Serendipity is an eco-centered exhibit. Molk values the natural world and its creatures.--And yes, she likes people too. In still lifes she knows the value of simplicity.
REGENERATION, OLYMPIC NATIONAL PARK, WASHINGTON, 1996: A weathered, blotched bone, or possibly a marked piece of driftwood, casts its own shadow on gray, sun-baked sand, or fine gray sediment. This photo is around 12 x 21 inches.
The large central object casts its own shadow and, as is typical in Molk's photos, takes up most of the space. Several smooth round pebbles, strategically placed, surround this iconic "bone", and a pine sprig has sprouted in one corner of it. The ambiance is primeval. An invisible sun is the protagonist. Georgia O'Keeffe's spirit is nodding approval, smiling down.
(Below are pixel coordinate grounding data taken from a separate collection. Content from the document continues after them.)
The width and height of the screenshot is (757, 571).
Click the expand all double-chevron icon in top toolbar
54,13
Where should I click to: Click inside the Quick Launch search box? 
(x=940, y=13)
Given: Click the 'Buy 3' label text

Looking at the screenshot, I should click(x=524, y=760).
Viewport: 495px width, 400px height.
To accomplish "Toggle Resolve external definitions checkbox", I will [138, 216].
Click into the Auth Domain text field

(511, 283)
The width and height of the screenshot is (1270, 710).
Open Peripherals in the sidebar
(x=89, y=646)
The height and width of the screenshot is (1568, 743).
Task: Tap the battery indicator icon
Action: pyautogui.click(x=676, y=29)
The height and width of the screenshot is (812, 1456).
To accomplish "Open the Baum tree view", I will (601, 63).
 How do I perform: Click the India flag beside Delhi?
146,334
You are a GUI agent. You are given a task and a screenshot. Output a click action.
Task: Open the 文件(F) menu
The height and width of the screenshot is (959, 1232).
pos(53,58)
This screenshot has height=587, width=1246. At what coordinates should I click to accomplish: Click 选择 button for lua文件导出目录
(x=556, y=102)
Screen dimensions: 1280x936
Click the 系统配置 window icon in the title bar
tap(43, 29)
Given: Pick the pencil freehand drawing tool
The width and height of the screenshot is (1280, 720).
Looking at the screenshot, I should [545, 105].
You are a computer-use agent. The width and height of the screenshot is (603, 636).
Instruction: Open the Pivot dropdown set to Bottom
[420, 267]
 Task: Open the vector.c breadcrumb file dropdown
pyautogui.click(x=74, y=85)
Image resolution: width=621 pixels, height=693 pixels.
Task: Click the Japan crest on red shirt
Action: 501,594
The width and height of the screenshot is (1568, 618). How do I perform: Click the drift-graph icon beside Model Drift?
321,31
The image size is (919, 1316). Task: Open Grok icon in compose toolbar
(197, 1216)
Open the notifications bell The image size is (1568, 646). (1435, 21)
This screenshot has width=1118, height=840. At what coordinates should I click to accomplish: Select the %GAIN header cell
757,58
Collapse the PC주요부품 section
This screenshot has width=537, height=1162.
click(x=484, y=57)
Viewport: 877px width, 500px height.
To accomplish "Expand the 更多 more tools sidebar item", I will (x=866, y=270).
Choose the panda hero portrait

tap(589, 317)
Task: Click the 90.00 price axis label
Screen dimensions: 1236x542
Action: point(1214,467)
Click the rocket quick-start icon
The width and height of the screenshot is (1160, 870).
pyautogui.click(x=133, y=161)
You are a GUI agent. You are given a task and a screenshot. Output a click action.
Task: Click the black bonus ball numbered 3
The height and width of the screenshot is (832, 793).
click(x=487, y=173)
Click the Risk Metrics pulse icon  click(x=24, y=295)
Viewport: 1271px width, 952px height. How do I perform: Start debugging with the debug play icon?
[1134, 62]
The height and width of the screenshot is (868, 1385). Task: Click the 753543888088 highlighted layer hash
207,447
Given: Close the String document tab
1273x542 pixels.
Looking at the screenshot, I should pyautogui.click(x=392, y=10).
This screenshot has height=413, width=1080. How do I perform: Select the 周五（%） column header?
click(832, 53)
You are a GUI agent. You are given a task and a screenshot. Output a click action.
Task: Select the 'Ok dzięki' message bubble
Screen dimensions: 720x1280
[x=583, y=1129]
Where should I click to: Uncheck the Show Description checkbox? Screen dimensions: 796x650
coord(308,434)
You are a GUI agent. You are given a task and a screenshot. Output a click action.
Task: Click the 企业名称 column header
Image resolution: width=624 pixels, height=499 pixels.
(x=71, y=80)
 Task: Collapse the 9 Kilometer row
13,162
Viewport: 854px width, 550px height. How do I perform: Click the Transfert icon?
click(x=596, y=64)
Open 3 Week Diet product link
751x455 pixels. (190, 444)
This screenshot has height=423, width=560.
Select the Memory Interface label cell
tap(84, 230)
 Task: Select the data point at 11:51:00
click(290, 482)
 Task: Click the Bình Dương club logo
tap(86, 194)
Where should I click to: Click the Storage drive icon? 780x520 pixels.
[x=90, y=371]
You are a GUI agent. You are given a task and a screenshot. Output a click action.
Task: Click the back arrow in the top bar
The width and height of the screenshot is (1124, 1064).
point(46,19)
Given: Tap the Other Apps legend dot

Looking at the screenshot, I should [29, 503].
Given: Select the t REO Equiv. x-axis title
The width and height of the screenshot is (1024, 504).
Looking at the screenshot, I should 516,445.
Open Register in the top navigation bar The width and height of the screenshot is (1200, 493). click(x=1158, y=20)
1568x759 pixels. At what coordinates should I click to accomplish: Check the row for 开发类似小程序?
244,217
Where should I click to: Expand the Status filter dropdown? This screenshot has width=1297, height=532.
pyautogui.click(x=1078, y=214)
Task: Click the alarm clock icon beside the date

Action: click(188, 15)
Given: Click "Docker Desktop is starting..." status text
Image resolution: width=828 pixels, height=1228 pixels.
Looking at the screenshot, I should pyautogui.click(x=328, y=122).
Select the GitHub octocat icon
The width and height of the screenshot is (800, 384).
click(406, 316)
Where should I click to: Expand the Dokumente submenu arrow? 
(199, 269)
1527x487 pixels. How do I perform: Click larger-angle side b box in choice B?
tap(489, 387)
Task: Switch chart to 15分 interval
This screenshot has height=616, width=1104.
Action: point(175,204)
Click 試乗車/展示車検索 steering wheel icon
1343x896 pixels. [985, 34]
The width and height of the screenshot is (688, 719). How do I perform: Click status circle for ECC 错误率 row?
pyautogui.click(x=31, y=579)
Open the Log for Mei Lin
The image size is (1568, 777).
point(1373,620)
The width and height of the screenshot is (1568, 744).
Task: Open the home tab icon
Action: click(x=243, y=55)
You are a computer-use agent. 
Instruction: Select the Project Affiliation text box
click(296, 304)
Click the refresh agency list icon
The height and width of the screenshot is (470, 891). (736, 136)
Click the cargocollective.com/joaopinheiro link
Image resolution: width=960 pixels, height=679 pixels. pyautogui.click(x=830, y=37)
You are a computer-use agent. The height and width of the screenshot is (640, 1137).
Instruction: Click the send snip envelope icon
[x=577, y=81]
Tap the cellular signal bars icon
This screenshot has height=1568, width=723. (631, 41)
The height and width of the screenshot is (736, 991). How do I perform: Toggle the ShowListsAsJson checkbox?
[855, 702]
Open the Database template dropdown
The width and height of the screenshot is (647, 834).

GRANITE FALLS WYOMING, 20 x 12 inches, like Regeneration, is an example of how "excerpting" or "cropping" nature creates a kind of abstraction. Here, close up and cropped, the dark ridge of granite bursts thru a magnified barrrage of startling white spray. There is no horizon and no sky.
In RUBY BEACH, WASHINGTON, Molk's shore scape is less abstracted, yet her composition is one hundred per cent! In this 20 x 12 inch photo she has caught the angled yet razor straight line of the shore: farther back pointed gray rocks form turrets with silhouettes of tall birches behind them. Here again the dancing foam manages to be startling white in just the right places and the horizon consists of modulated contrasts, darks against lights. Ruby Beach is a study of dark night blues and grays against foam whites.
Sun and shadow are important in most of Molk's photos, even in the "people" ones. The wandering, bearded ARTHUR smiles at us from his wander-bike! He's a lavender and sun guy in faded plaid shirt and faded purple jeans. His sport shoes and socks are white and so is his beard. He's beaming straight at us, his weathered face kindly as St. Nicks'! Three big plastic bottles hang from the bike which has numerous metal carriers and appendages. Arthur's bedding rides on the handlebars, and the photo is enlivened by three red plastic baskets jammed with groceries and other stuff. The sun beams on the pavement where shadows of rider and bicycle cast sharp safari-like shadows.
In TOO MANY TOURISTS, Costa Rica 2000, a little white monkey seen from the shoulders up, stares out of the frame. He, or she, is sticking her tongue out--ugh--at all those tourists! The background is negligible. The monkey is an adorable protagonist!
Molk knows the value of simplicity. She's kind of a minimalist in that she makes her charming subjects quite central; they fill up most of each frame. My emotional favorite? MARMOT MATRIARCH who's standing up, like a pet kitty cat or Buckeye Chuck'
Studio B. is a salon directed and owned by cutter and hair stylist BOB ENSLEE who is himself an accomplished photographer. Studio B Gallery, although it serves as a waiting room for the salon, is a lovely art-friendly space, uncluttered, with walls reserved only for the hanging of art.--A single vase of chicory echoes the SouthWest emphasis of Molk's photos.